7QT: The Odder Errors of Computers and Humans

7QT: The Odder Errors of Computers and Humans August 14, 2015

— 1 —

My family tends to share thoughts on the New Yorker caption contest every week, over email, when the magazine arrives (no wins yet!). But I didn’t know that our entries might be being winnowed out by a computer.  BloombergBusiness has a nice feature on the Microsoft team working with the New Yorker cartoon editor to see if they can build a program that can tell the difference between funny captions and ones that fall flat.

For the study, Shahaf fed cartoons and captions from the New Yorker’s database into the system and trained it to find the funniest choices among captions that make similar jokes. She relied partly on crowdsourced input from contract workers, using Amazon.com’s Mechanical Turk. Then she moved to the harder task of ranking jokes. Because typical computer vision software is designed for photos, not drawings, the researchers had to manually describe what was pictured in each cartoon. They organized this into two categories: the context and the anomalies.

No word on whether it would have passed or failed the cartoon from Seinfeld

— 2 —

Nautilus has an interesting piece on what we might be able to learn from the classification mistakes that computers make.  It’s one thing when a single program makes a mistake (e.g. classifying a picture of wavy lines as a starfish), but something else when programs developed independently wind up all erring in the same way.  It suggests there’s some kind of underlying way of modeling the world that these diverse programs have converged on that we don’t quite understand.

Such screwy results can’t be explained away as hiccups in individual computer systems, because examples that send one system off its rails will do the same to another. After he read “Deep Neural Networks Are Easily Fooled,” Dileep George, cofounder of the AI research firm Vicarious, was curious to see how a different neural net would respond. On his iPhone, he happened to have a now-discontinued app called Spotter, a neural net that identifies objects. He pointed it at the wavy lines that Clune’s network had called a starfish. “The phone says it’s a starfish,” George says.

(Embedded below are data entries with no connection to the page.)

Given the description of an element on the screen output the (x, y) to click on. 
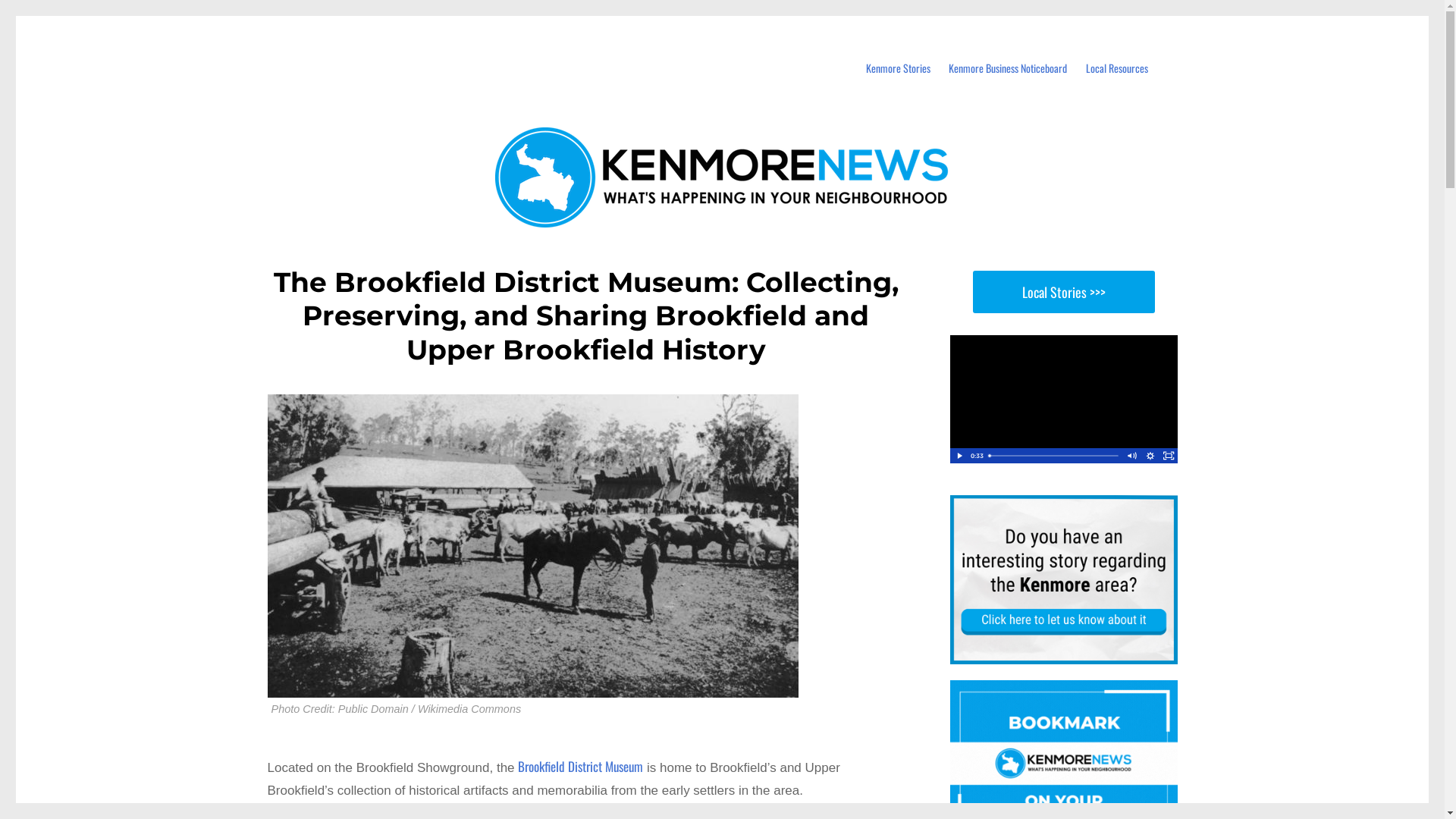
Fullscreen Element type: hover (1167, 455)
Play Video Element type: hover (958, 455)
Local Resources Element type: text (1116, 68)
Kenmore Stories Element type: text (897, 68)
Kenmore Business Noticeboard Element type: text (1007, 68)
Kenmore News Element type: text (354, 44)
Brookfield District Museum Element type: text (580, 765)
Local Stories >>> Element type: text (1063, 291)
Show settings menu Element type: hover (1149, 455)
Mute Element type: hover (1131, 455)
Given the description of an element on the screen output the (x, y) to click on. 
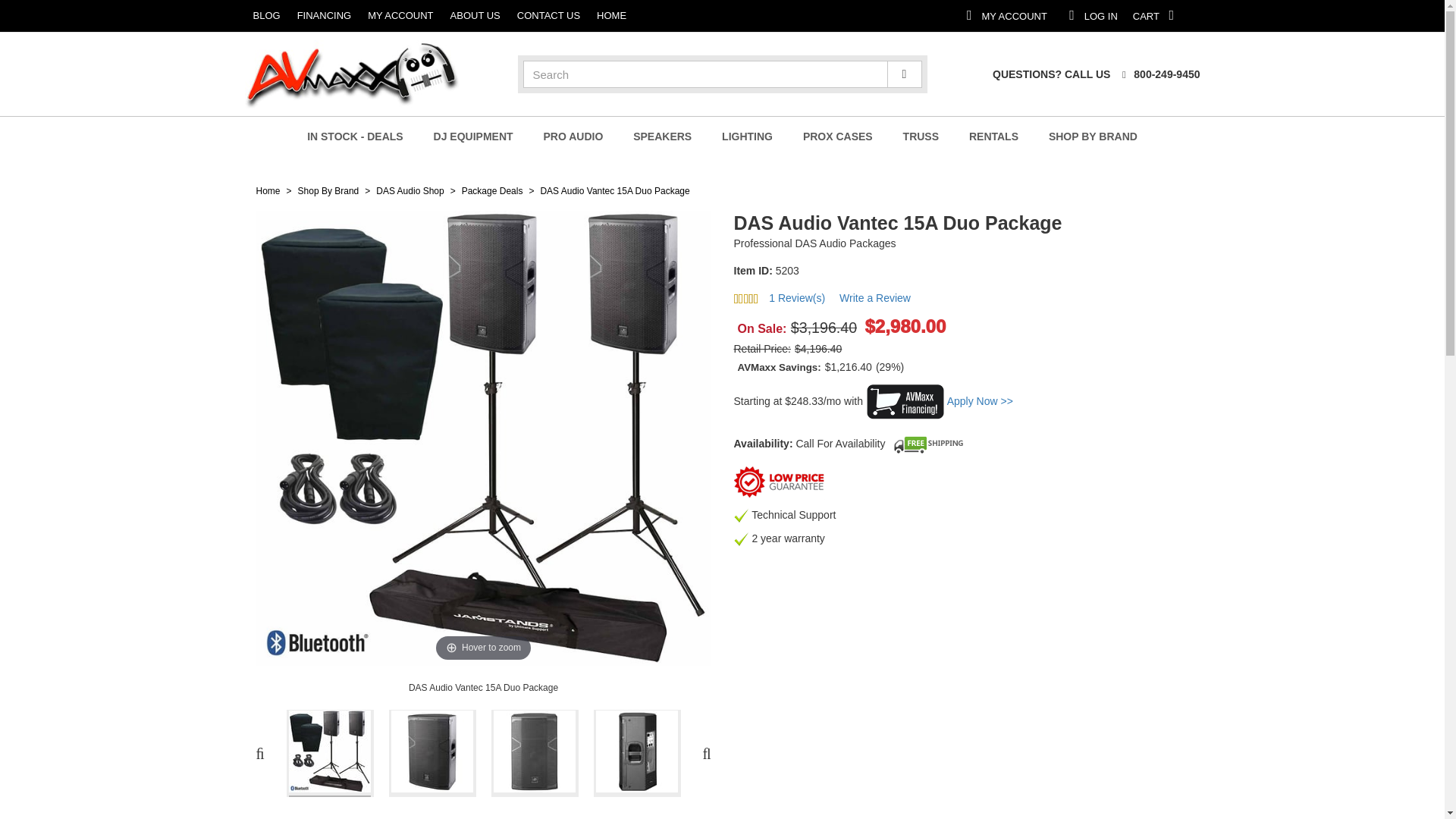
DAS Audio Vantec 15A Duo Package  (330, 753)
FINANCING (121, 15)
HOME (490, 15)
DJ EQUIPMENT (1176, 15)
CONTACT US (473, 136)
IN STOCK - DEALS (407, 15)
800-249-9450 (355, 136)
DAS Audio Vantec 15A Duo Package  (1157, 74)
BLOG (1259, 15)
Given the description of an element on the screen output the (x, y) to click on. 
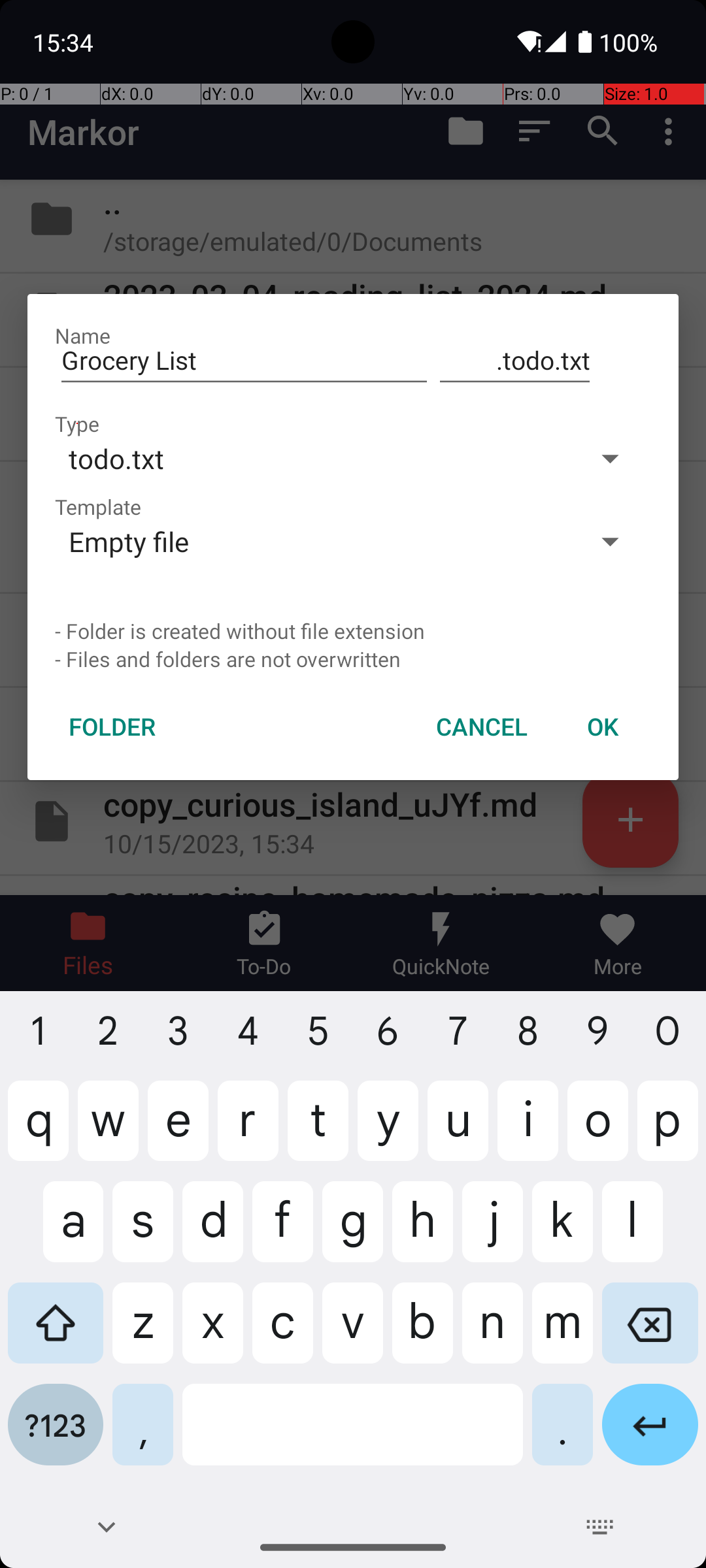
Grocery List Element type: android.widget.EditText (243, 360)
.todo.txt Element type: android.widget.EditText (514, 360)
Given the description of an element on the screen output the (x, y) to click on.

Spotter was examining a photo that differed from the original in many ways: George’s picture was taken under different lighting conditions and at a different angle, and included some pixels in the surrounding paper that weren’t part of the example itself. Yet the neural net produced the same extraterrestrial-sounding interpretation. “That was pretty interesting,” George says. “It means this finding is pretty robust.”

In fact, the researchers involved in the “starfish” and “ostrich” papers made sure their fooling images succeeded with more than one system. “An example generated for one model is often misclassified by other models, even when they have different architectures,” or were using different data sets, wrote Christian Szegedy, of Google, and his colleagues. “It means that these neural networks all kind of agree what a school bus looks like,” Clune says. “And what they think a school bus looks like includes many things that no person would say is a school bus. That really surprised a lot of people.”

— 3 —

Of course, it’s not just computers that make choices that are baffling from the outside.  I do like the “because it is there” spirit that led people to figure out a way to play Fallout 3, an action roleplaying video game, as a baby.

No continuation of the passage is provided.